Reproduce every line of the records below verbatim, omitting the pictures.

┄┄┄┄┄┄

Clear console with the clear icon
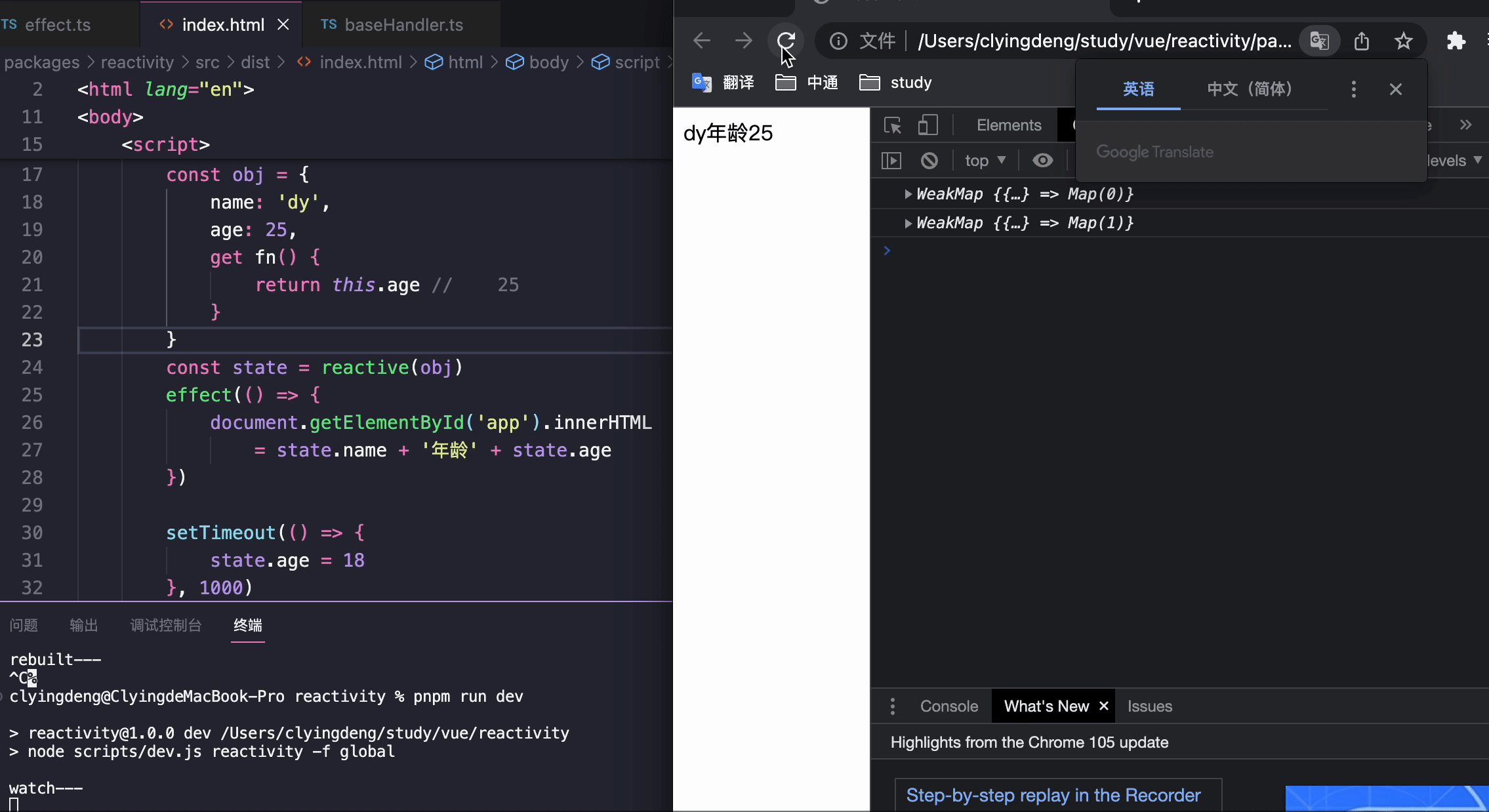1489x812 pixels. (929, 161)
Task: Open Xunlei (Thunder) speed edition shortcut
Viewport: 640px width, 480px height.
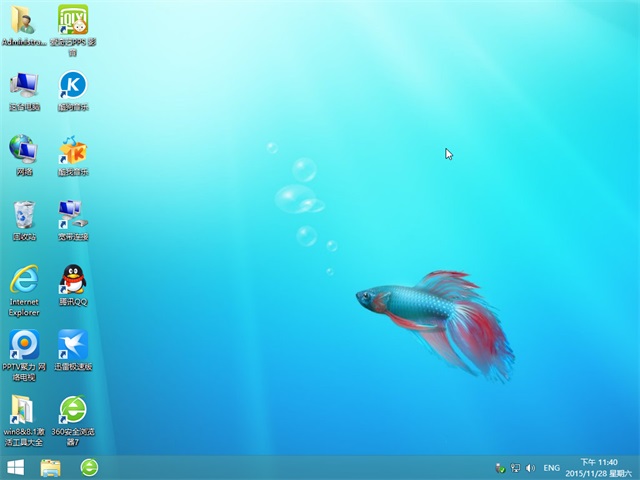Action: (x=73, y=345)
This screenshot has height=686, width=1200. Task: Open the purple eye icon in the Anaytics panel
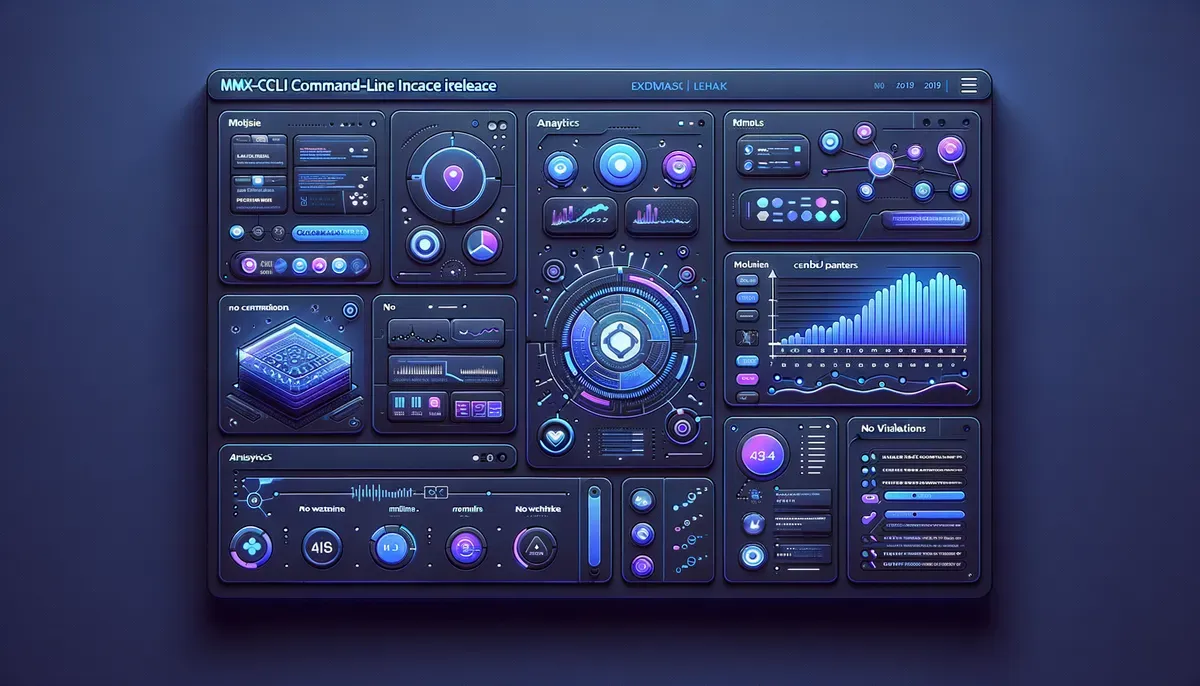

┄┄┄┄┄┄

* _Exercise answer_
Clear console with the clear icon
1489x812 pixels. (929, 161)
Task: Open Xunlei (Thunder) speed edition shortcut
Viewport: 640px width, 480px height.
Action: (x=73, y=345)
This screenshot has height=686, width=1200. Task: Open the purple eye icon in the Anaytics panel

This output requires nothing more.